• Task details
Copy the following lines verbatim, without altering any wording, spacing, or punctuation.

• Dataset records
.....

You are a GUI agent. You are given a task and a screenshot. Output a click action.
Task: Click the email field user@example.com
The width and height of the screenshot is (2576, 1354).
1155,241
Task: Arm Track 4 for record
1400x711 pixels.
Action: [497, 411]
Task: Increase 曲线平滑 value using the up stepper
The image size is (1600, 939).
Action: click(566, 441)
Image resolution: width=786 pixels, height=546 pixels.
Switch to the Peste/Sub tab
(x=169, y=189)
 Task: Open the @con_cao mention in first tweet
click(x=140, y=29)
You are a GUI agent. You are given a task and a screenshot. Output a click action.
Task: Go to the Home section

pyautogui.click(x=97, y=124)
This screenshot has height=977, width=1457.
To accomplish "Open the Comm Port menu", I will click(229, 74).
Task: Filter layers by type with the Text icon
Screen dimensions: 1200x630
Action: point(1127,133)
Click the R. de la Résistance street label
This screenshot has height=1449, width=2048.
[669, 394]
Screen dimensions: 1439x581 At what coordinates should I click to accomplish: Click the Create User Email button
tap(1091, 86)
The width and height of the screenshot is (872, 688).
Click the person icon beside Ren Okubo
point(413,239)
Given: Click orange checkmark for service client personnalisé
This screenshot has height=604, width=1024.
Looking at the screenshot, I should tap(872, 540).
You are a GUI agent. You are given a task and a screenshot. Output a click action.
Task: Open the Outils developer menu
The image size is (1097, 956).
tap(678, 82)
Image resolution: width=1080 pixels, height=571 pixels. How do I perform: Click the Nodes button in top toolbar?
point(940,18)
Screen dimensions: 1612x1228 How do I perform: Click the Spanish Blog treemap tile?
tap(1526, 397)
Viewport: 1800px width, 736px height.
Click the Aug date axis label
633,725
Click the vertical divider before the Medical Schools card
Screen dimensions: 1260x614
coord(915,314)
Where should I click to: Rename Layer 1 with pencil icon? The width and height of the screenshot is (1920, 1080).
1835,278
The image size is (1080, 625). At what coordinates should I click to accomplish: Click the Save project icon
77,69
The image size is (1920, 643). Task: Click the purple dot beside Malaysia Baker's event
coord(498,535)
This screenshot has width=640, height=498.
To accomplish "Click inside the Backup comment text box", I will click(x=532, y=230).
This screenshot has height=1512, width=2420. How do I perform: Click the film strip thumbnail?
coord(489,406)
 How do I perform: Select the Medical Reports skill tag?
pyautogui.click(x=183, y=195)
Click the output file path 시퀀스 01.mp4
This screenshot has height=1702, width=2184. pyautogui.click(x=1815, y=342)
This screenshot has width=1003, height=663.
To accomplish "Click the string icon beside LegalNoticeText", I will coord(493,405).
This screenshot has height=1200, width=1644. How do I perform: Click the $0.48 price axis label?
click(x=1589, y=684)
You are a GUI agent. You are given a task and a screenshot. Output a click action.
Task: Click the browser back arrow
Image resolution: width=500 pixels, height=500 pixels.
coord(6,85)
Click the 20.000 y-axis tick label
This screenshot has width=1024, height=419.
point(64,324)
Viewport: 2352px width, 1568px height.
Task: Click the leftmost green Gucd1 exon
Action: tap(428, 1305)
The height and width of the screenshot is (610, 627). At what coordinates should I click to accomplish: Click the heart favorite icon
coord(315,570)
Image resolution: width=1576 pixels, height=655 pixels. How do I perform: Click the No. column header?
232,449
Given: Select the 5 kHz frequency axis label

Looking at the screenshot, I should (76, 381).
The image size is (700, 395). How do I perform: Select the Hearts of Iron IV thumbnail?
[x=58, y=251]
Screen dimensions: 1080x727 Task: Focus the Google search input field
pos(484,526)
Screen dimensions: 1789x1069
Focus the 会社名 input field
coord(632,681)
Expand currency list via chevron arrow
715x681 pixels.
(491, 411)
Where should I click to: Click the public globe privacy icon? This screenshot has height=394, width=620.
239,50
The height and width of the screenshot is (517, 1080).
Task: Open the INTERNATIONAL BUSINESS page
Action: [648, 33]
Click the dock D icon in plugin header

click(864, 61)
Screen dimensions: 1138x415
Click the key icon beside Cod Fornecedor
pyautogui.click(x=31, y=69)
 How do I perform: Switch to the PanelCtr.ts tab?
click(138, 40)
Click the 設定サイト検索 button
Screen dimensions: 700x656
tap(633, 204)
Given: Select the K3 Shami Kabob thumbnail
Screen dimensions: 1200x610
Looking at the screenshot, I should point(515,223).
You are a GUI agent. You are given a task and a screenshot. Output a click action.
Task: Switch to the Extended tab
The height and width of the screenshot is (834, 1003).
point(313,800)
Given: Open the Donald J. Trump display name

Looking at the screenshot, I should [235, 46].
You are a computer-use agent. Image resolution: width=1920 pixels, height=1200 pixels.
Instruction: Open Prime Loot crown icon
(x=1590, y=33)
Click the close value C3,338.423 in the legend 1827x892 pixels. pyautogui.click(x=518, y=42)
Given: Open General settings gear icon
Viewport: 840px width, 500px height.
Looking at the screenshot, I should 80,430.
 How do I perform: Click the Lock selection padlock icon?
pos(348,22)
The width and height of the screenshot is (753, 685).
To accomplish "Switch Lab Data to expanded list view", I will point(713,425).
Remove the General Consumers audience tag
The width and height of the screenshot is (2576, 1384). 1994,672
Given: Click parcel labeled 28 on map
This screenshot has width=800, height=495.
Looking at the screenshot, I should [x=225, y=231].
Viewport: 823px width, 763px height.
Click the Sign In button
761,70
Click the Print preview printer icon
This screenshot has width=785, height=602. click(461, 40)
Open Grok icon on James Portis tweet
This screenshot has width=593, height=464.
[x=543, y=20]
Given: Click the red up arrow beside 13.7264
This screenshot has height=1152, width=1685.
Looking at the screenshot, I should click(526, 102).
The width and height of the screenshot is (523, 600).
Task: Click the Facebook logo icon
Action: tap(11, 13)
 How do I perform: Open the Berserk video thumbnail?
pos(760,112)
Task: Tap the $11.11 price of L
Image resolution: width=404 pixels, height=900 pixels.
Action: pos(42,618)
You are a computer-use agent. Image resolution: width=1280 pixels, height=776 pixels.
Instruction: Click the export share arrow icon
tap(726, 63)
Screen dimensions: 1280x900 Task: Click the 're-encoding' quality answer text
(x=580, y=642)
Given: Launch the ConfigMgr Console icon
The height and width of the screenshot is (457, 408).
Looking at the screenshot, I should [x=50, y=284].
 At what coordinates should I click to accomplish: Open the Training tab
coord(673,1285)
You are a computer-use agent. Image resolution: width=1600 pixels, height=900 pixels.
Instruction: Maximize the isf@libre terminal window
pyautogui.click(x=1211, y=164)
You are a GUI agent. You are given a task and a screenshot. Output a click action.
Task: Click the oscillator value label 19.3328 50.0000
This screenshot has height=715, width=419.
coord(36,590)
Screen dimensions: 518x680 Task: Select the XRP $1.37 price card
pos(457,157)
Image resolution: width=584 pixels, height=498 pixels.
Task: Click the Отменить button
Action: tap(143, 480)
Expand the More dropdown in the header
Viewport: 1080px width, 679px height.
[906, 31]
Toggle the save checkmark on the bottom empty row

.....

• Result
You are a GUI agent. You are given a task and a screenshot. Output a click action.
Task: Click the email field user@example.com
The width and height of the screenshot is (2576, 1354).
1155,241
Task: Arm Track 4 for record
1400x711 pixels.
Action: [497, 411]
Task: Increase 曲线平滑 value using the up stepper
The image size is (1600, 939).
Action: click(566, 441)
Image resolution: width=786 pixels, height=546 pixels.
Switch to the Peste/Sub tab
(x=169, y=189)
 Task: Open the @con_cao mention in first tweet
click(x=140, y=29)
You are a GUI agent. You are given a task and a screenshot. Output a click action.
Task: Go to the Home section

pyautogui.click(x=97, y=124)
This screenshot has height=977, width=1457.
To accomplish "Open the Comm Port menu", I will click(229, 74).
Task: Filter layers by type with the Text icon
Screen dimensions: 1200x630
Action: point(1127,133)
Click the R. de la Résistance street label
This screenshot has height=1449, width=2048.
[669, 394]
Screen dimensions: 1439x581 At what coordinates should I click to accomplish: Click the Create User Email button
tap(1091, 86)
The width and height of the screenshot is (872, 688).
Click the person icon beside Ren Okubo
point(413,239)
Given: Click orange checkmark for service client personnalisé
This screenshot has height=604, width=1024.
Looking at the screenshot, I should tap(872, 540).
You are a GUI agent. You are given a task and a screenshot. Output a click action.
Task: Open the Outils developer menu
The image size is (1097, 956).
tap(678, 82)
Image resolution: width=1080 pixels, height=571 pixels. How do I perform: Click the Nodes button in top toolbar?
point(940,18)
Screen dimensions: 1612x1228 How do I perform: Click the Spanish Blog treemap tile?
tap(1526, 397)
Viewport: 1800px width, 736px height.
Click the Aug date axis label
633,725
Click the vertical divider before the Medical Schools card
Screen dimensions: 1260x614
coord(915,314)
Where should I click to: Rename Layer 1 with pencil icon? The width and height of the screenshot is (1920, 1080).
1835,278
The image size is (1080, 625). At what coordinates should I click to accomplish: Click the Save project icon
77,69
The image size is (1920, 643). Task: Click the purple dot beside Malaysia Baker's event
coord(498,535)
This screenshot has width=640, height=498.
To accomplish "Click inside the Backup comment text box", I will click(x=532, y=230).
This screenshot has height=1512, width=2420. How do I perform: Click the film strip thumbnail?
coord(489,406)
 How do I perform: Select the Medical Reports skill tag?
pyautogui.click(x=183, y=195)
Click the output file path 시퀀스 01.mp4
This screenshot has height=1702, width=2184. pyautogui.click(x=1815, y=342)
This screenshot has width=1003, height=663.
To accomplish "Click the string icon beside LegalNoticeText", I will coord(493,405).
This screenshot has height=1200, width=1644. How do I perform: Click the $0.48 price axis label?
click(x=1589, y=684)
You are a GUI agent. You are given a task and a screenshot. Output a click action.
Task: Click the browser back arrow
Image resolution: width=500 pixels, height=500 pixels.
coord(6,85)
Click the 20.000 y-axis tick label
This screenshot has width=1024, height=419.
point(64,324)
Viewport: 2352px width, 1568px height.
Task: Click the leftmost green Gucd1 exon
Action: tap(428, 1305)
The height and width of the screenshot is (610, 627). At what coordinates should I click to accomplish: Click the heart favorite icon
coord(315,570)
Image resolution: width=1576 pixels, height=655 pixels. How do I perform: Click the No. column header?
232,449
Given: Select the 5 kHz frequency axis label

Looking at the screenshot, I should (76, 381).
The image size is (700, 395). How do I perform: Select the Hearts of Iron IV thumbnail?
[x=58, y=251]
Screen dimensions: 1080x727 Task: Focus the Google search input field
pos(484,526)
Screen dimensions: 1789x1069
Focus the 会社名 input field
coord(632,681)
Expand currency list via chevron arrow
715x681 pixels.
(491, 411)
Where should I click to: Click the public globe privacy icon? This screenshot has height=394, width=620.
239,50
The height and width of the screenshot is (517, 1080).
Task: Open the INTERNATIONAL BUSINESS page
Action: [648, 33]
Click the dock D icon in plugin header

click(864, 61)
Screen dimensions: 1138x415
Click the key icon beside Cod Fornecedor
pyautogui.click(x=31, y=69)
 How do I perform: Switch to the PanelCtr.ts tab?
click(138, 40)
Click the 設定サイト検索 button
Screen dimensions: 700x656
tap(633, 204)
Given: Select the K3 Shami Kabob thumbnail
Screen dimensions: 1200x610
Looking at the screenshot, I should point(515,223).
You are a GUI agent. You are given a task and a screenshot. Output a click action.
Task: Switch to the Extended tab
The height and width of the screenshot is (834, 1003).
point(313,800)
Given: Open the Donald J. Trump display name

Looking at the screenshot, I should [235, 46].
You are a computer-use agent. Image resolution: width=1920 pixels, height=1200 pixels.
Instruction: Open Prime Loot crown icon
(x=1590, y=33)
Click the close value C3,338.423 in the legend 1827x892 pixels. pyautogui.click(x=518, y=42)
Given: Open General settings gear icon
Viewport: 840px width, 500px height.
Looking at the screenshot, I should 80,430.
 How do I perform: Click the Lock selection padlock icon?
pos(348,22)
The width and height of the screenshot is (753, 685).
To accomplish "Switch Lab Data to expanded list view", I will point(713,425).
Remove the General Consumers audience tag
The width and height of the screenshot is (2576, 1384). 1994,672
Given: Click parcel labeled 28 on map
This screenshot has width=800, height=495.
Looking at the screenshot, I should [x=225, y=231].
Viewport: 823px width, 763px height.
Click the Sign In button
761,70
Click the Print preview printer icon
This screenshot has width=785, height=602. click(461, 40)
Open Grok icon on James Portis tweet
This screenshot has width=593, height=464.
[x=543, y=20]
Given: Click the red up arrow beside 13.7264
This screenshot has height=1152, width=1685.
Looking at the screenshot, I should click(526, 102).
The width and height of the screenshot is (523, 600).
Task: Click the Facebook logo icon
Action: tap(11, 13)
 How do I perform: Open the Berserk video thumbnail?
pos(760,112)
Task: Tap the $11.11 price of L
Image resolution: width=404 pixels, height=900 pixels.
Action: pos(42,618)
You are a computer-use agent. Image resolution: width=1280 pixels, height=776 pixels.
Instruction: Click the export share arrow icon
tap(726, 63)
Screen dimensions: 1280x900 Task: Click the 're-encoding' quality answer text
(x=580, y=642)
Given: Launch the ConfigMgr Console icon
The height and width of the screenshot is (457, 408).
Looking at the screenshot, I should [x=50, y=284].
 At what coordinates should I click to accomplish: Open the Training tab
coord(673,1285)
You are a computer-use agent. Image resolution: width=1600 pixels, height=900 pixels.
Instruction: Maximize the isf@libre terminal window
pyautogui.click(x=1211, y=164)
You are a GUI agent. You are given a task and a screenshot. Output a click action.
Task: Click the oscillator value label 19.3328 50.0000
This screenshot has height=715, width=419.
coord(36,590)
Screen dimensions: 518x680 Task: Select the XRP $1.37 price card
pos(457,157)
Image resolution: width=584 pixels, height=498 pixels.
Task: Click the Отменить button
Action: tap(143, 480)
Expand the More dropdown in the header
Viewport: 1080px width, 679px height.
[906, 31]
Toggle the save checkmark on the bottom empty row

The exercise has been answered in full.